Objective:  To investigate the efficacy of the free radical scavenging agent acetylcysteine in patients with amyotrophic lateral sclerosis.

Design:  Randomized, double-blind, placebo-controlled clinical trial to assess the effect of treatment with acetylcysteine on survival and disease progression.

Setting:  A university hospital referral setting.

Patients:  One hundred ten consecutive patients who fulfilled the diagnostic criteria for amyotrophic lateral sclerosis, followed up at monthly intervals for 12 months.

Intervention:  Acetylcysteine or placebo in a dose of 50 mg/kg per day subcutaneously for 12 months.

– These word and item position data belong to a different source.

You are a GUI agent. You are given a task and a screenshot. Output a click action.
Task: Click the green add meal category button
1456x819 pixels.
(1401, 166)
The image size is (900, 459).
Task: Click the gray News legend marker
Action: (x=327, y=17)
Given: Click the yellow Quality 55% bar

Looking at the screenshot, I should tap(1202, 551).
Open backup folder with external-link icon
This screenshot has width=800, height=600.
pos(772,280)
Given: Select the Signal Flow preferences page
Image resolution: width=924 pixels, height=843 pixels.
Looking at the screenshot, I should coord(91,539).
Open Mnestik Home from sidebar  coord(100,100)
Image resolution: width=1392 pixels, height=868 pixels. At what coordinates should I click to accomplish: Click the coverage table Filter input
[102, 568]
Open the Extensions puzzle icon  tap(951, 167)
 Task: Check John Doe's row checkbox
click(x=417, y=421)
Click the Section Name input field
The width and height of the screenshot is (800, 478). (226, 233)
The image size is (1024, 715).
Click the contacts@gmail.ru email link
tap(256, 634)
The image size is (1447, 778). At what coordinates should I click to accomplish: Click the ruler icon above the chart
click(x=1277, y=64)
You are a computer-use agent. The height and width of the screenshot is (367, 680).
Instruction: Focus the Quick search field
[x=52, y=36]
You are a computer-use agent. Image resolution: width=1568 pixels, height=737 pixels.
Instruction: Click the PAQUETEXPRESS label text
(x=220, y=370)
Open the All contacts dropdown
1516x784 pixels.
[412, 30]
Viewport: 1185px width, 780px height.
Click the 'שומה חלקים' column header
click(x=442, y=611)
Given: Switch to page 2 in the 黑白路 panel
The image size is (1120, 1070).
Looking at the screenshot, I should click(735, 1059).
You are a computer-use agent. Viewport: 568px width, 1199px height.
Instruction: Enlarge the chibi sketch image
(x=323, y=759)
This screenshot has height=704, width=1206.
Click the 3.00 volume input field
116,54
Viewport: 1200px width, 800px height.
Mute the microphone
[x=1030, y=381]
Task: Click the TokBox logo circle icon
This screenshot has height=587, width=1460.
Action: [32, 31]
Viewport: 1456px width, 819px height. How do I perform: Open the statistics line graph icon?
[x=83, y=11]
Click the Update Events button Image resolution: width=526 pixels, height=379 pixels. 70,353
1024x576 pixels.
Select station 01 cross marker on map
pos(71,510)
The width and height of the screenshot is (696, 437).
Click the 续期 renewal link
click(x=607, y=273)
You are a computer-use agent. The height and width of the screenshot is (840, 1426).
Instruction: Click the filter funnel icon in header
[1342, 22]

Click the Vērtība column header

Main Outcome Measure:  Survival.

Results:  After 12 months, 35 patients (65%) treated with acetylcysteine and 30 (54%) given placebo were still alive (hazard ratio, 0.74 in the acetylcysteine group relative to the placebo group; 95% confidence interval, 0.41 to 1.33; log-rank test, P=.31). Rates of disease progression, as expressed by decline in muscle strength, pulmonary function, disability, and bulbar function were similar in both groups. In the subgroup of 81 patients with limb onset of the disease, 28 patients (74%) in the acetylcysteine group and 22 (51%) in the placebo group survived 12 months (hazard ratio, 0.50; 95% confidence interval, 0.24 to 1.04; P=.06). In the bulbar subgroup of 29 patients, seven patients (44%) receiving acetylcysteine and eight (62%) receiving placebo were alive at the end of the study (hazard ratio, 1.66; 95% confidence interval, 0.56 to 4.99; P=.36).

Conclusion:  In this trial, treatment with the free radical scavenger acetylcysteine did not result in a major increase in 12-month survival or a reduction in disease progression in patients with amyotrophic lateral sclerosis.